[Collected data]
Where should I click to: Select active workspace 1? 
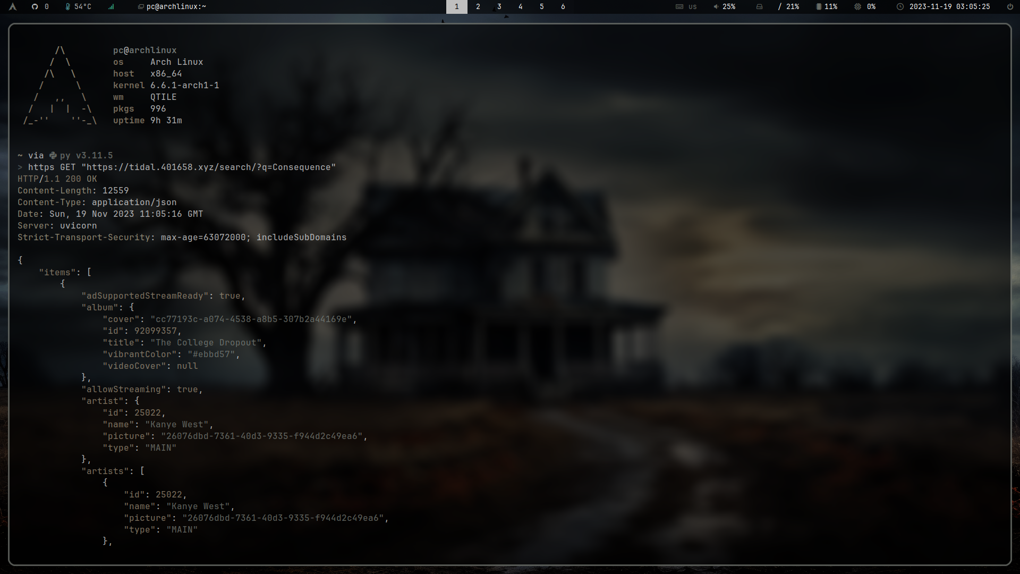[456, 7]
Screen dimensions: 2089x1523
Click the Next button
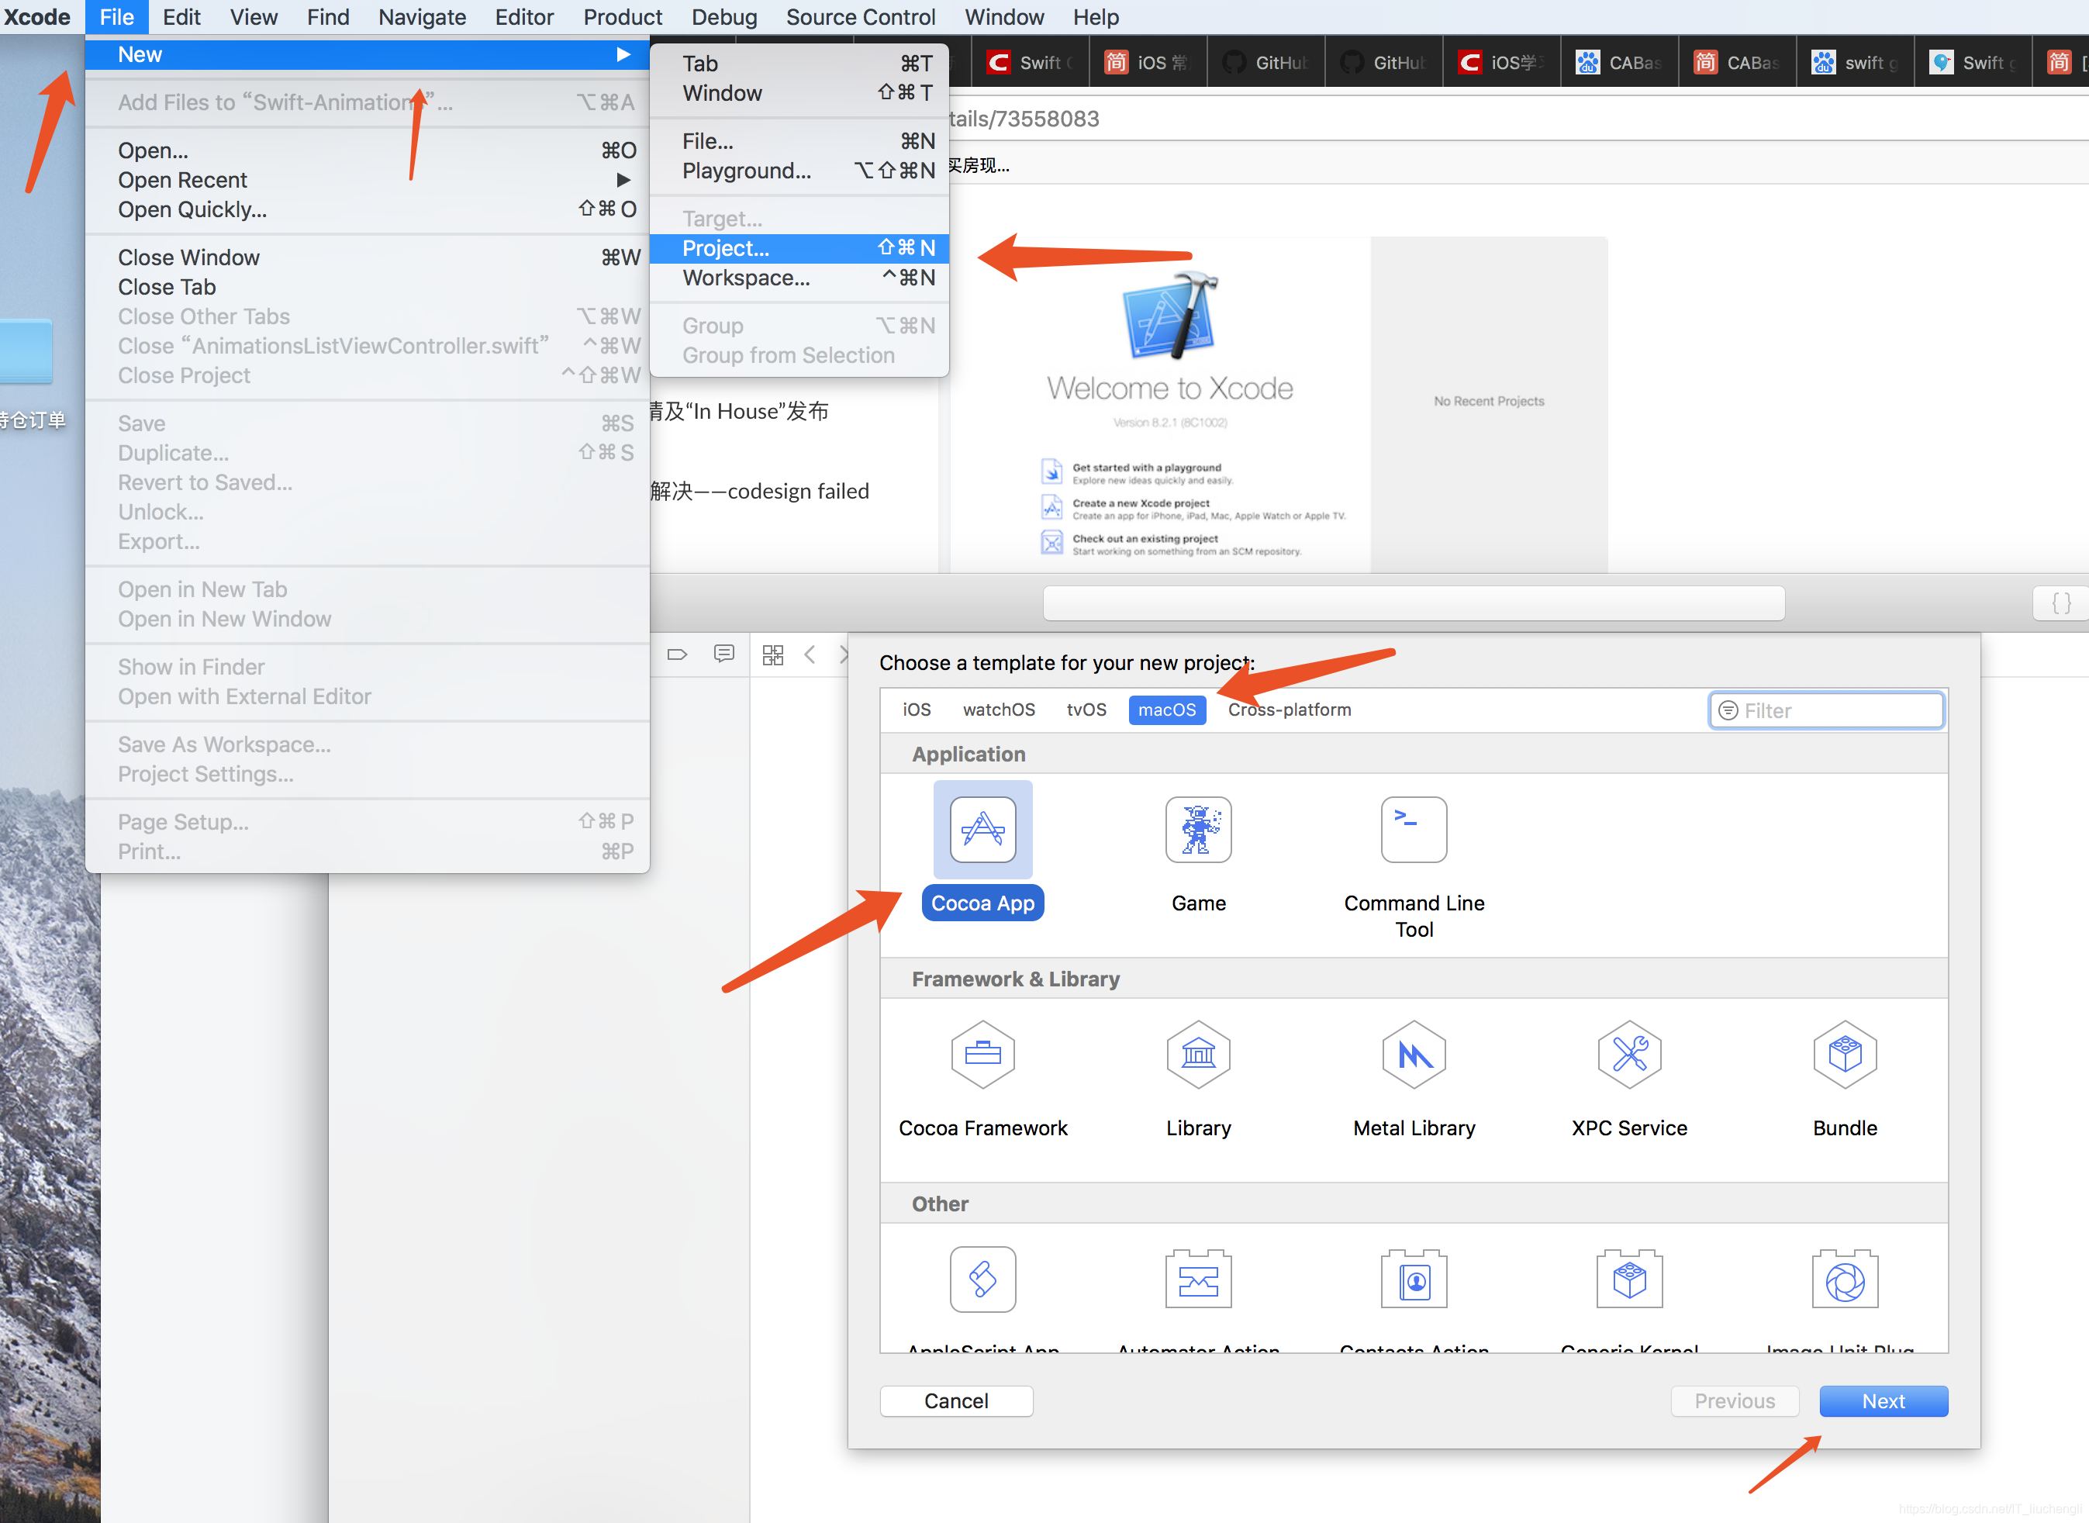[x=1882, y=1400]
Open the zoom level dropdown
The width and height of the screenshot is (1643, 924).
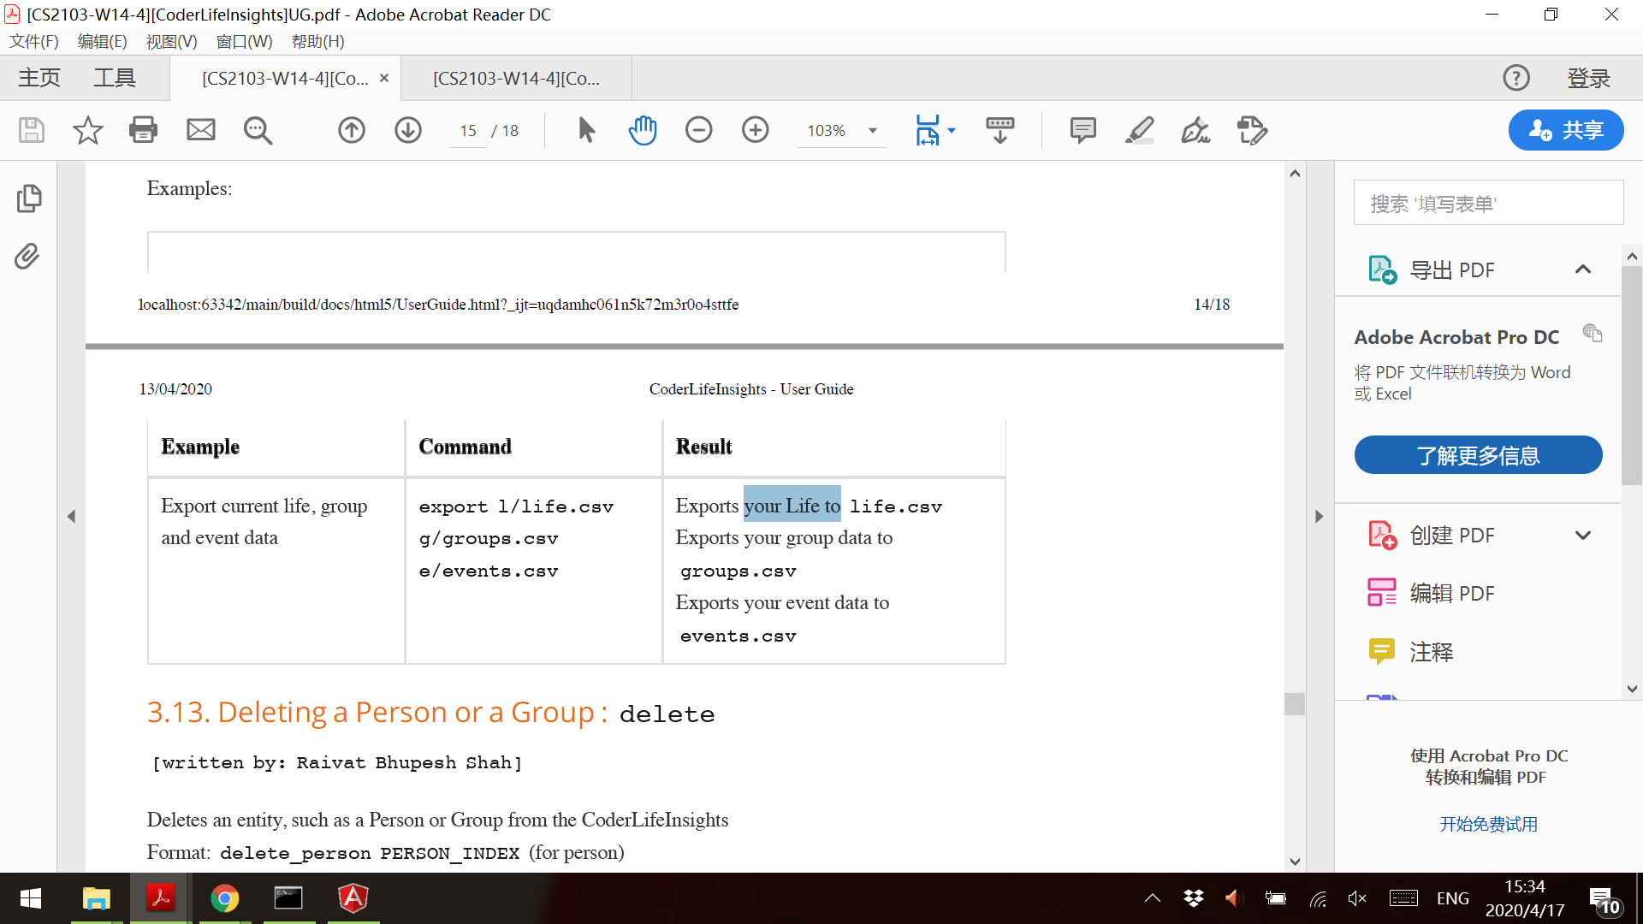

◆ Exercise prompt
I would like the lines from the one with "Open the zoom level dropdown" through the last line of the data above retyped exactly, with pictures left out, please.

◆ Answer to the problem
Open the zoom level dropdown
The width and height of the screenshot is (1643, 924).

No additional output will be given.